Doménico

El artista del grupo

Sensible y expresivo, Doménico vive la vida con intensidad… especialmente cuando se trata de comida (su barriguita lo delata). Le encanta jugar, mostrarse y “chulear” un poco para enseñar todo lo que sabe hacer.

Llegó en 2019 y, desde entonces, se ha convertido en uno de los caballos más simpáticos y respetuosos del grupo. Tiene una gran capacidad para relacionarse tanto con otros caballos como con las personas, manteniendo siempre un equilibrio entre energía y cooperación.

Doménico es un auténtico experto en el trabajo pie a tierra.

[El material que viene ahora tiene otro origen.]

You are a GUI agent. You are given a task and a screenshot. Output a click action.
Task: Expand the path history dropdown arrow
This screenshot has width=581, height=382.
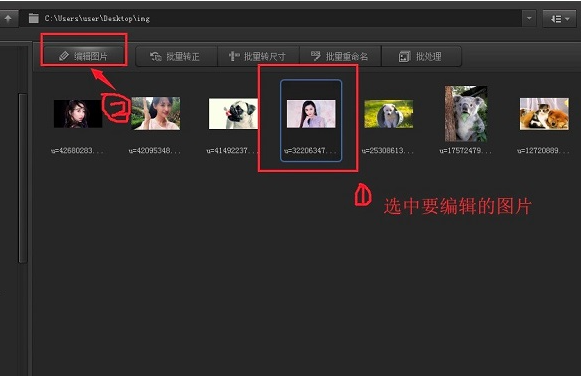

Disfruta de los ejercicios, los entiende con facilidad y los ejecuta con precisión, lo que lo convierte en un gran compañero de aprendizaje.

Eso sí, trabajar con él también requiere liderazgo. Si la persona no está presente y clara, su atención se dispersa fácilmente… sobre todo si hay hierba cerca. En ese caso, no dudará en desviarse hacia el borde de la pista o del camino en busca de un buen bocado.

En los talleres, su expresividad lo hace muy didáctico: muestra con claridad lo que ocurre en la interacción y responde de forma honesta y visible.

Doménico nos recuerda que aprender también puede ser un arte: una combinación de técnica, presencia… y un toque de juego.

En verano sufre de eccema estival, por lo que en algunas fotos se le puede ver “disfrazado” con sus característicos trikinis, que forman parte de su cuidado diario.